Welcome to Law


Welcome to the School of Law. We look forward to meeting you in Intro Week when we invite you to participate in a varied programme of orientation, social and academic events. By the end of the week you will have found out more about your school and your programme, been introduced to key members of staff, and had the opportunity to meet some of your fellow students. In the meantime, you might find the following information useful. If you have any queries please don’t hesitate to get in touch.

Independent learning


At university you are expected to be an independent learner and this may be quite different from your experience at school or college. Independent in this context means you need to take overall responsibility for your own learning. It doesn’t mean you will be being left entirely to your own devices! We will support you to make this transition and direct your learning through, for example, providing reading lists and setting seminar preparation activities. Early in semester one you will cover a range of essential study skills and there is plenty of support on hand if you need it. You will be allocated a personal tutor, an academic member of staff who supports your academic and personal development. They will invite you to scheduled meetings but you can contact them whenever you need to. They, and all other members of academic staff, have academic support hours (two per week) when you can ‘drop in’ (with an appointment) and talk about your studies or anything that might be affecting it.

Making the grade


We want you to make the grade during your time with us in three different ways. First, we want you to achieve academic success. You have secured a place to study Law or Criminal Justice and Criminology because you have demonstrated real academic potential, and we hope you will graduate with the best degree you can. Your studies will challenge you and you might find some aspects difficult at first, especially if you haven’t studied Law or Criminal Justice and Criminology before (and we don’t expect you to have done so). Almost all students will feel like this but help is on hand if you need it. You can contact your personal tutor but the School of Law also has a dedicated student support officer. Second, we want you to take advantage of everything the School of Law offers beyond your studies. You can join one of our excellent – indeed award-winning – student societies (LawSoc and CrimSoc) and enjoy all that they offer: sport, social events, trips, career talks and much more besides. You can participate in our extensive co-curricular programme, taking your academic knowledge into the local community. You will find out more about these different opportunities in Intro Week. These are always expanding, so look out for new ones being advertised throughout your first year. Finally, we want you to graduate with a clear vision of the career you would like to pursue, having built up a set of skills and relevant experience during your time with us. Whether you are joining us with a career in mind or want to spend some time during the next three or four years researching different possibilities, you will soon become aware of how the School of Law can support you; for example, through participating in our career mentoring scheme or applying for work placements.

Organising your work


Your university timetable will look quite different from the one you had at school or college.

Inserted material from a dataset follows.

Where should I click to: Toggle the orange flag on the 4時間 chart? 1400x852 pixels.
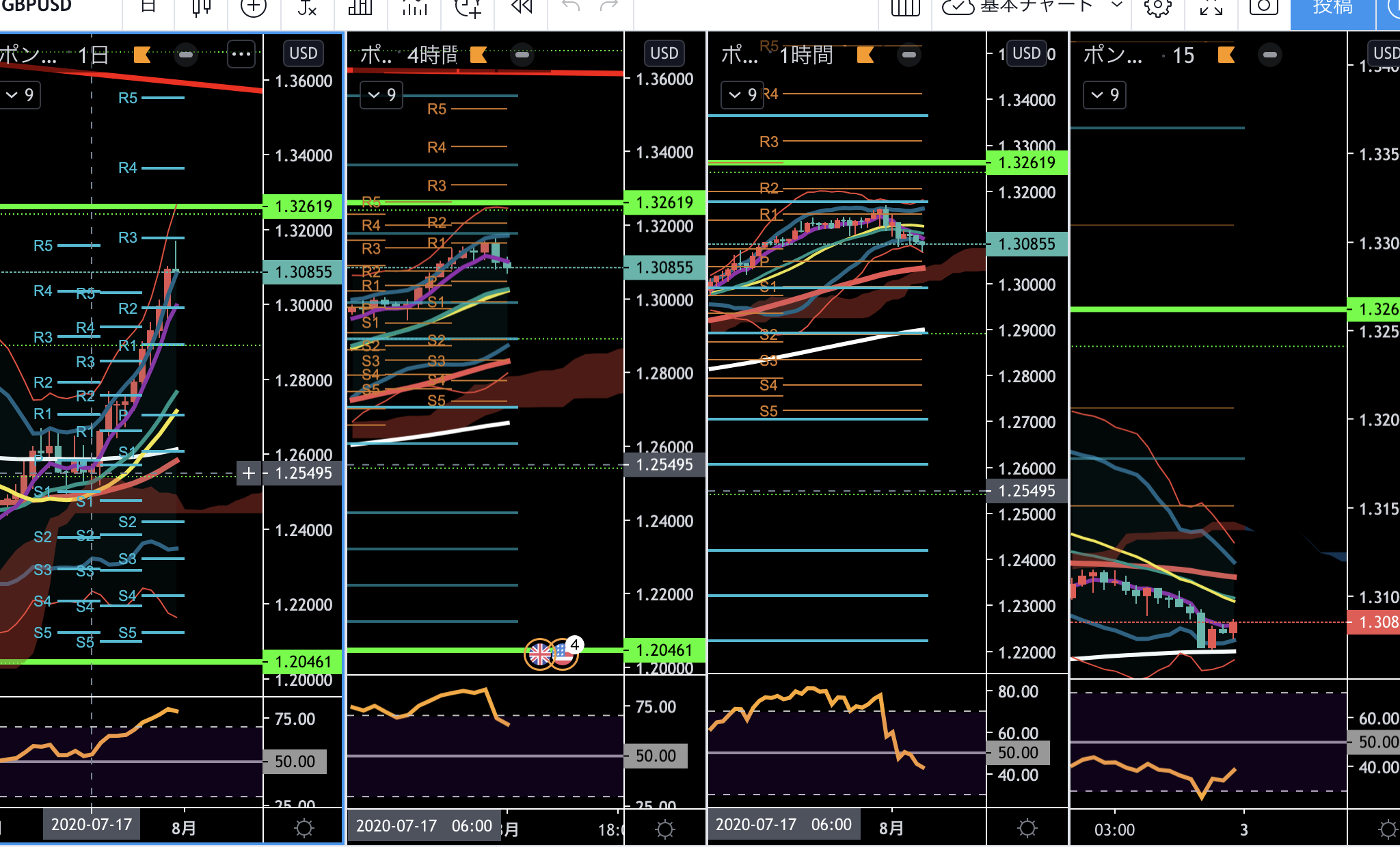pos(479,55)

You are expected to attend lectures and seminars for each of your modules but will also have a lot of ‘free’ time, possibly whole days without anything scheduled. This is when you are expected to complete seminar preparation, read around the topics covered in lectures and complete your assignments. You should approach your studies as a full-time job but take advantage of the flexibility of university study so you can fit in some (but not too many) activities around your studies. Many of these take place on a Wednesday afternoon when there are no scheduled classes. There are rhythms to the academic year and you will soon find out that some periods will be busier than others; for example, around assessment periods. Similarly, you may find some days or weeks are busier than others due to your particular timetable. You will soon develop your own strategies for managing your time and organising your workload. For now, think about how you will organise your work (using a diary, electronic calendar or app), and what else you need to do (for example, part-time work or caring commitments) or would like to do alongside your studies (for example, join a society). Once you arrive on campus explore places where you think you would like to study when not in lectures or seminars and find out what a typical day or week might look like. We expect you to work hard but not all the time!

Research


You have chosen to study at a research-intensive university which means both staff and students are actively involved in research. In your first year you will be have the opportunity to develop the research skills you need to complete assessments. We will build upon this foundation in your second year by helping you understand how academics design and carry out research projects so that in your final year you can design and complete your own research project with the support of an academic member of staff. More generally you will benefit from studying degree programmes informed by research. Our staff are leading researchers in their field, producing both high quality research and informing legislation, policy and practice. We have strengths in business law, criminal justice and law and social justice, and are increasingly known for our work on law and emerging technologies and disability law. You can find out more at http://www.law.leeds.ac.uk/research/. Students are actively encouraged to attend the many research events organised by the school.

Discovery modules


In your first year, students take a package of compulsory modules. Many of you will be studying Law or Criminal Justice and Criminology for the first time and we want to ensure you have a thorough grounding in your new discipline and develop the skills you need to do well. In subsequent years you will have the opportunity to select from specialist options offered within the School, but also discovery modules offered by other schools which are different your main subject. You might, for example, want to learn a language, return to a subject you have enjoyed in the past or choose something related to your future career. There is no need to worry about this for now. Just after Easter in your first year we will invite you to a pre-enrolment briefing and module fair, and provide you with a pre-enrolment handbook so you will be ready to go for year two before the summer vacation.